Material provided:
________________________
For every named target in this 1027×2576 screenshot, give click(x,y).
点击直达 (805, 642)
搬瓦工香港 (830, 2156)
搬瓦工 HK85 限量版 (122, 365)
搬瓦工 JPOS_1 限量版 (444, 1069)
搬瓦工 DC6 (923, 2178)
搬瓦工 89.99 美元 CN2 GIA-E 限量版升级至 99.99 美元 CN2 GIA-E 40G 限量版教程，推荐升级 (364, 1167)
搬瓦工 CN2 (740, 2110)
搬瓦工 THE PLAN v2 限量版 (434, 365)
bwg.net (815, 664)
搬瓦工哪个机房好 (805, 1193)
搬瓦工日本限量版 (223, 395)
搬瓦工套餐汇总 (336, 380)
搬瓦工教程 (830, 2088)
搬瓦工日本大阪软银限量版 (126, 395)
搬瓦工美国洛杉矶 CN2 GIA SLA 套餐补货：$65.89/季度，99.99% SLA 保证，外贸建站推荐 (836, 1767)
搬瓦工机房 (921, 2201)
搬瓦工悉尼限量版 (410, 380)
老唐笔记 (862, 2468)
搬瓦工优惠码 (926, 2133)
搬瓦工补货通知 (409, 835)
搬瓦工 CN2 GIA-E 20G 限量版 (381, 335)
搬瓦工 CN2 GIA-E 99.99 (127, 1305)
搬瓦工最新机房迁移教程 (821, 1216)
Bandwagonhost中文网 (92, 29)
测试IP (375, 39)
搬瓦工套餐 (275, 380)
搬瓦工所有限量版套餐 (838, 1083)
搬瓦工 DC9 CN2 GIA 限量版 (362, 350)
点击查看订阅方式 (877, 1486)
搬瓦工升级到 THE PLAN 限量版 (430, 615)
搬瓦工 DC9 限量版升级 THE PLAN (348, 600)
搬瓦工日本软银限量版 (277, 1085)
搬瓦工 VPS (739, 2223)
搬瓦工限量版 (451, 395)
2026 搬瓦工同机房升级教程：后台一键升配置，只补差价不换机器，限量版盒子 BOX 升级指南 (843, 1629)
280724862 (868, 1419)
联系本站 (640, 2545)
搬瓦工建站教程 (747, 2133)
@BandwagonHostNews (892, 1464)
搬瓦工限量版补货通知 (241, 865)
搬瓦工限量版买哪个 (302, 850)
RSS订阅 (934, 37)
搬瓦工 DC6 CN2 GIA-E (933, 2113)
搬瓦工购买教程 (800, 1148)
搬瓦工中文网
________________________
Try it: All of the entries above are to be printed again exactly.

Exercise solution:
For every named target in this 1027×2576 screenshot, give click(x,y).
点击直达 (805, 642)
搬瓦工香港 (830, 2156)
搬瓦工 HK85 限量版 (122, 365)
搬瓦工 JPOS_1 限量版 (444, 1069)
搬瓦工 DC6 (923, 2178)
搬瓦工 89.99 美元 CN2 GIA-E 限量版升级至 99.99 美元 CN2 GIA-E 40G 限量版教程，推荐升级 (364, 1167)
搬瓦工 CN2 (740, 2110)
搬瓦工 THE PLAN v2 限量版 (434, 365)
bwg.net (815, 664)
搬瓦工哪个机房好 (805, 1193)
搬瓦工日本限量版 (223, 395)
搬瓦工套餐汇总 (336, 380)
搬瓦工教程 (830, 2088)
搬瓦工日本大阪软银限量版 (126, 395)
搬瓦工美国洛杉矶 CN2 GIA SLA 套餐补货：$65.89/季度，99.99% SLA 保证，外贸建站推荐 (836, 1767)
搬瓦工机房 (921, 2201)
搬瓦工悉尼限量版 (410, 380)
老唐笔记 (862, 2468)
搬瓦工优惠码 (926, 2133)
搬瓦工补货通知 (409, 835)
搬瓦工 CN2 GIA-E 20G 限量版 (381, 335)
搬瓦工 CN2 GIA-E 99.99 (127, 1305)
搬瓦工最新机房迁移教程 (821, 1216)
Bandwagonhost中文网 (92, 29)
测试IP (375, 39)
搬瓦工套餐 (275, 380)
搬瓦工所有限量版套餐 (838, 1083)
搬瓦工 DC9 CN2 GIA 限量版 (362, 350)
点击查看订阅方式 (877, 1486)
搬瓦工升级到 THE PLAN 限量版 (430, 615)
搬瓦工 DC9 限量版升级 THE PLAN (348, 600)
搬瓦工日本软银限量版 (277, 1085)
搬瓦工 VPS (739, 2223)
搬瓦工限量版 (451, 395)
2026 搬瓦工同机房升级教程：后台一键升配置，只补差价不换机器，限量版盒子 BOX 升级指南 (843, 1629)
280724862 (868, 1419)
联系本站 (640, 2545)
搬瓦工建站教程 (747, 2133)
@BandwagonHostNews (892, 1464)
搬瓦工限量版补货通知 (241, 865)
搬瓦工限量版买哪个 (302, 850)
RSS订阅 (934, 37)
搬瓦工 DC6 CN2 GIA-E (933, 2113)
搬瓦工购买教程 (800, 1148)
搬瓦工中文网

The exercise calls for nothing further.